• _Problem description_
Reproduce each of the following rows verbatim, with no changes.

• _Supplied records_
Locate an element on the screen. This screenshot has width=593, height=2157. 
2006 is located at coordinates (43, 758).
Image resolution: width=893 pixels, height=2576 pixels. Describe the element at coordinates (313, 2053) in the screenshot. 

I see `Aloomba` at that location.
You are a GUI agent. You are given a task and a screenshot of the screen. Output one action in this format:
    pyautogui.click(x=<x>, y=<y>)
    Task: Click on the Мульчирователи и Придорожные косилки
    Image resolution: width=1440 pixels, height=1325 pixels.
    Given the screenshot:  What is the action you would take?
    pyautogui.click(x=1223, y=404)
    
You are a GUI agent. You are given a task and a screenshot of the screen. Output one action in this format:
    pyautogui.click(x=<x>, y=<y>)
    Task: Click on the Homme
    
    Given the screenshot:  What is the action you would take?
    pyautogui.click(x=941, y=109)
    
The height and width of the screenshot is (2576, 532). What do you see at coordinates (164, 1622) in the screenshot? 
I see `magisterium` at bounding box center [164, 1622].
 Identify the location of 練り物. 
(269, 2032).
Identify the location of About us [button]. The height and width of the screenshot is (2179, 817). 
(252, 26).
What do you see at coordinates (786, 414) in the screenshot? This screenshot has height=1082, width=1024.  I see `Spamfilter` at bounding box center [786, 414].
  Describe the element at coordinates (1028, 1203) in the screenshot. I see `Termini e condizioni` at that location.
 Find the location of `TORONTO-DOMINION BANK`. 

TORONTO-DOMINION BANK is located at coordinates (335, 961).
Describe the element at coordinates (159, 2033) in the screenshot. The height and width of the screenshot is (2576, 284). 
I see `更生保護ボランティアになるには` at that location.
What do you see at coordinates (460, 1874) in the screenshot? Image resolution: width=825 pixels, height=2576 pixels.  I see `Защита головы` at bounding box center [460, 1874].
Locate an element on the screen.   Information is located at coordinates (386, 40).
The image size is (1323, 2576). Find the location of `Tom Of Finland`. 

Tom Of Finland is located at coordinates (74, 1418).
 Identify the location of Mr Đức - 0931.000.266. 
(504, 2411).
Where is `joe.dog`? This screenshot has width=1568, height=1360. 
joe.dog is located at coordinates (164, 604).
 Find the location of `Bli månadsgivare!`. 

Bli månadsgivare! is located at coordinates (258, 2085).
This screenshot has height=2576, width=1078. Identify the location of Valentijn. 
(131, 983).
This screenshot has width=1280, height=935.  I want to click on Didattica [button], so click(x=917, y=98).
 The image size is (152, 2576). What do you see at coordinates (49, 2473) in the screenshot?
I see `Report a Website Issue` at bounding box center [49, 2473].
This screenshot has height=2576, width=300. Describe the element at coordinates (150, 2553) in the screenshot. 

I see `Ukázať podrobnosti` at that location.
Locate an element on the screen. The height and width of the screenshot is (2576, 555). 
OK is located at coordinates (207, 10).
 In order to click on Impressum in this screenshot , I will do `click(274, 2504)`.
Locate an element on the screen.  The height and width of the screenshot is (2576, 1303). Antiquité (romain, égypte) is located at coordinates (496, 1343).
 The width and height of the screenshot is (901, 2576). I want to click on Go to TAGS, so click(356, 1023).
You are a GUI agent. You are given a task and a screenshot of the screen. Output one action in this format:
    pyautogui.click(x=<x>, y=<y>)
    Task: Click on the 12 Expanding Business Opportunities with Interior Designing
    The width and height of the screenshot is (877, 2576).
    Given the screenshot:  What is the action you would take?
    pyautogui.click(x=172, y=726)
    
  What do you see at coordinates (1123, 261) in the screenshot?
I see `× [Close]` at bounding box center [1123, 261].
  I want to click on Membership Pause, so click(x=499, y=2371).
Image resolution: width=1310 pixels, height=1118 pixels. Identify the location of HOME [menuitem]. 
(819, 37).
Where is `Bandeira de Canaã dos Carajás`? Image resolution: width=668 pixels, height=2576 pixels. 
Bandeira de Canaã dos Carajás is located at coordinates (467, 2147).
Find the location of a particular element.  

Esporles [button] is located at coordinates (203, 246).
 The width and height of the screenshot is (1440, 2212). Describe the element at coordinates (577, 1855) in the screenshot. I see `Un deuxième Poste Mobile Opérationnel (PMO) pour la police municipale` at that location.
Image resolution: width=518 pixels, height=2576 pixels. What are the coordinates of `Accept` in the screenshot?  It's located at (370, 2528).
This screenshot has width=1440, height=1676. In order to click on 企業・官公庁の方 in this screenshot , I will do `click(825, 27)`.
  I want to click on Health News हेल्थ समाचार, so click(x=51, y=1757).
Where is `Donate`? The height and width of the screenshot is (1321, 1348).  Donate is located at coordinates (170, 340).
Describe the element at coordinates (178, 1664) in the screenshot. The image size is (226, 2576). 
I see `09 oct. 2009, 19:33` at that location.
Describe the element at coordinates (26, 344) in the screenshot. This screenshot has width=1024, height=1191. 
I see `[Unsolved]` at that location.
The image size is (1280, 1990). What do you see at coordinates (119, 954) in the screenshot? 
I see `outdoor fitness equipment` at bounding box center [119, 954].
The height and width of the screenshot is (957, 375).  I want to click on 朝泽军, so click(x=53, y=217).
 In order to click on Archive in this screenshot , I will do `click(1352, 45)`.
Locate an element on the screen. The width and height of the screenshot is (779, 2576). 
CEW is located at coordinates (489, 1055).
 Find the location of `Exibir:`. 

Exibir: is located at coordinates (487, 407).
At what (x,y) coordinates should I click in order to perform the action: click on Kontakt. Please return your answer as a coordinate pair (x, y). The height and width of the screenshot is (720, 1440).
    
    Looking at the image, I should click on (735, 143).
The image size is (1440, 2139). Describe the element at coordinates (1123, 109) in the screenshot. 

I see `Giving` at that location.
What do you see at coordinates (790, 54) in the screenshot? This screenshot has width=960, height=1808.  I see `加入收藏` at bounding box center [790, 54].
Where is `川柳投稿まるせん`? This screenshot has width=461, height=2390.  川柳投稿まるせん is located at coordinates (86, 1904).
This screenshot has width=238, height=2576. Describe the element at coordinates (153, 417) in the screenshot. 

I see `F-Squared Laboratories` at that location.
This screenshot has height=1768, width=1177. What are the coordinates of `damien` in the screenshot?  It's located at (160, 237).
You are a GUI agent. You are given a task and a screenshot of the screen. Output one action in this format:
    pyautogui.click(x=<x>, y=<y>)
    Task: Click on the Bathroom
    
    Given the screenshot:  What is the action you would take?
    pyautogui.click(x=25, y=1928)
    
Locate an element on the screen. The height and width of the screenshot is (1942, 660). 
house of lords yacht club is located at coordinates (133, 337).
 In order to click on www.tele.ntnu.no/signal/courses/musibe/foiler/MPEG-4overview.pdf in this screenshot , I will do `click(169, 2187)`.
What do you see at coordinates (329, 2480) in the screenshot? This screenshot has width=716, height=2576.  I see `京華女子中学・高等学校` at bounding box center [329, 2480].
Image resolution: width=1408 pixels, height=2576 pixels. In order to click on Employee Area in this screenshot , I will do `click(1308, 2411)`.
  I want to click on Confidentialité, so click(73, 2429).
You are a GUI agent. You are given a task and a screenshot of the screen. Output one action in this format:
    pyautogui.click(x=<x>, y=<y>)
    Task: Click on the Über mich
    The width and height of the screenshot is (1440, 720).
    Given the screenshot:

• _The output_
Locate an element on the screen. This screenshot has width=593, height=2157. 
2006 is located at coordinates (43, 758).
Image resolution: width=893 pixels, height=2576 pixels. Describe the element at coordinates (313, 2053) in the screenshot. 

I see `Aloomba` at that location.
You are a GUI agent. You are given a task and a screenshot of the screen. Output one action in this format:
    pyautogui.click(x=<x>, y=<y>)
    Task: Click on the Мульчирователи и Придорожные косилки
    Image resolution: width=1440 pixels, height=1325 pixels.
    Given the screenshot:  What is the action you would take?
    pyautogui.click(x=1223, y=404)
    
You are a GUI agent. You are given a task and a screenshot of the screen. Output one action in this format:
    pyautogui.click(x=<x>, y=<y>)
    Task: Click on the Homme
    
    Given the screenshot:  What is the action you would take?
    pyautogui.click(x=941, y=109)
    
The height and width of the screenshot is (2576, 532). What do you see at coordinates (164, 1622) in the screenshot? 
I see `magisterium` at bounding box center [164, 1622].
 Identify the location of 練り物. 
(269, 2032).
Identify the location of About us [button]. The height and width of the screenshot is (2179, 817). 
(252, 26).
What do you see at coordinates (786, 414) in the screenshot? This screenshot has height=1082, width=1024.  I see `Spamfilter` at bounding box center [786, 414].
  Describe the element at coordinates (1028, 1203) in the screenshot. I see `Termini e condizioni` at that location.
 Find the location of `TORONTO-DOMINION BANK`. 

TORONTO-DOMINION BANK is located at coordinates (335, 961).
Describe the element at coordinates (159, 2033) in the screenshot. The height and width of the screenshot is (2576, 284). 
I see `更生保護ボランティアになるには` at that location.
What do you see at coordinates (460, 1874) in the screenshot? Image resolution: width=825 pixels, height=2576 pixels.  I see `Защита головы` at bounding box center [460, 1874].
Locate an element on the screen.   Information is located at coordinates (386, 40).
The image size is (1323, 2576). Find the location of `Tom Of Finland`. 

Tom Of Finland is located at coordinates (74, 1418).
 Identify the location of Mr Đức - 0931.000.266. 
(504, 2411).
Where is `joe.dog`? This screenshot has width=1568, height=1360. 
joe.dog is located at coordinates (164, 604).
 Find the location of `Bli månadsgivare!`. 

Bli månadsgivare! is located at coordinates (258, 2085).
This screenshot has height=2576, width=1078. Identify the location of Valentijn. 
(131, 983).
This screenshot has width=1280, height=935.  I want to click on Didattica [button], so click(x=917, y=98).
 The image size is (152, 2576). What do you see at coordinates (49, 2473) in the screenshot?
I see `Report a Website Issue` at bounding box center [49, 2473].
This screenshot has height=2576, width=300. Describe the element at coordinates (150, 2553) in the screenshot. 

I see `Ukázať podrobnosti` at that location.
Locate an element on the screen. The height and width of the screenshot is (2576, 555). 
OK is located at coordinates (207, 10).
 In order to click on Impressum in this screenshot , I will do `click(274, 2504)`.
Locate an element on the screen.  The height and width of the screenshot is (2576, 1303). Antiquité (romain, égypte) is located at coordinates (496, 1343).
 The width and height of the screenshot is (901, 2576). I want to click on Go to TAGS, so click(356, 1023).
You are a GUI agent. You are given a task and a screenshot of the screen. Output one action in this format:
    pyautogui.click(x=<x>, y=<y>)
    Task: Click on the 12 Expanding Business Opportunities with Interior Designing
    The width and height of the screenshot is (877, 2576).
    Given the screenshot:  What is the action you would take?
    pyautogui.click(x=172, y=726)
    
  What do you see at coordinates (1123, 261) in the screenshot?
I see `× [Close]` at bounding box center [1123, 261].
  I want to click on Membership Pause, so click(x=499, y=2371).
Image resolution: width=1310 pixels, height=1118 pixels. Identify the location of HOME [menuitem]. 
(819, 37).
Where is `Bandeira de Canaã dos Carajás`? Image resolution: width=668 pixels, height=2576 pixels. 
Bandeira de Canaã dos Carajás is located at coordinates (467, 2147).
Find the location of a particular element.  

Esporles [button] is located at coordinates (203, 246).
 The width and height of the screenshot is (1440, 2212). Describe the element at coordinates (577, 1855) in the screenshot. I see `Un deuxième Poste Mobile Opérationnel (PMO) pour la police municipale` at that location.
Image resolution: width=518 pixels, height=2576 pixels. What are the coordinates of `Accept` in the screenshot?  It's located at (370, 2528).
This screenshot has width=1440, height=1676. In order to click on 企業・官公庁の方 in this screenshot , I will do `click(825, 27)`.
  I want to click on Health News हेल्थ समाचार, so click(x=51, y=1757).
Where is `Donate`? The height and width of the screenshot is (1321, 1348).  Donate is located at coordinates (170, 340).
Describe the element at coordinates (178, 1664) in the screenshot. The image size is (226, 2576). 
I see `09 oct. 2009, 19:33` at that location.
Describe the element at coordinates (26, 344) in the screenshot. This screenshot has width=1024, height=1191. 
I see `[Unsolved]` at that location.
The image size is (1280, 1990). What do you see at coordinates (119, 954) in the screenshot? 
I see `outdoor fitness equipment` at bounding box center [119, 954].
The height and width of the screenshot is (957, 375).  I want to click on 朝泽军, so click(x=53, y=217).
 In order to click on Archive in this screenshot , I will do `click(1352, 45)`.
Locate an element on the screen. The width and height of the screenshot is (779, 2576). 
CEW is located at coordinates (489, 1055).
 Find the location of `Exibir:`. 

Exibir: is located at coordinates (487, 407).
At what (x,y) coordinates should I click in order to perform the action: click on Kontakt. Please return your answer as a coordinate pair (x, y). The height and width of the screenshot is (720, 1440).
    
    Looking at the image, I should click on (735, 143).
The image size is (1440, 2139). Describe the element at coordinates (1123, 109) in the screenshot. 

I see `Giving` at that location.
What do you see at coordinates (790, 54) in the screenshot? This screenshot has width=960, height=1808.  I see `加入收藏` at bounding box center [790, 54].
Where is `川柳投稿まるせん`? This screenshot has width=461, height=2390.  川柳投稿まるせん is located at coordinates (86, 1904).
This screenshot has width=238, height=2576. Describe the element at coordinates (153, 417) in the screenshot. 

I see `F-Squared Laboratories` at that location.
This screenshot has height=1768, width=1177. What are the coordinates of `damien` in the screenshot?  It's located at (160, 237).
You are a GUI agent. You are given a task and a screenshot of the screen. Output one action in this format:
    pyautogui.click(x=<x>, y=<y>)
    Task: Click on the Bathroom
    
    Given the screenshot:  What is the action you would take?
    pyautogui.click(x=25, y=1928)
    
Locate an element on the screen. The height and width of the screenshot is (1942, 660). 
house of lords yacht club is located at coordinates (133, 337).
 In order to click on www.tele.ntnu.no/signal/courses/musibe/foiler/MPEG-4overview.pdf in this screenshot , I will do `click(169, 2187)`.
What do you see at coordinates (329, 2480) in the screenshot? This screenshot has width=716, height=2576.  I see `京華女子中学・高等学校` at bounding box center [329, 2480].
Image resolution: width=1408 pixels, height=2576 pixels. In order to click on Employee Area in this screenshot , I will do `click(1308, 2411)`.
  I want to click on Confidentialité, so click(73, 2429).
You are a GUI agent. You are given a task and a screenshot of the screen. Output one action in this format:
    pyautogui.click(x=<x>, y=<y>)
    Task: Click on the Über mich
    The width and height of the screenshot is (1440, 720).
    Given the screenshot:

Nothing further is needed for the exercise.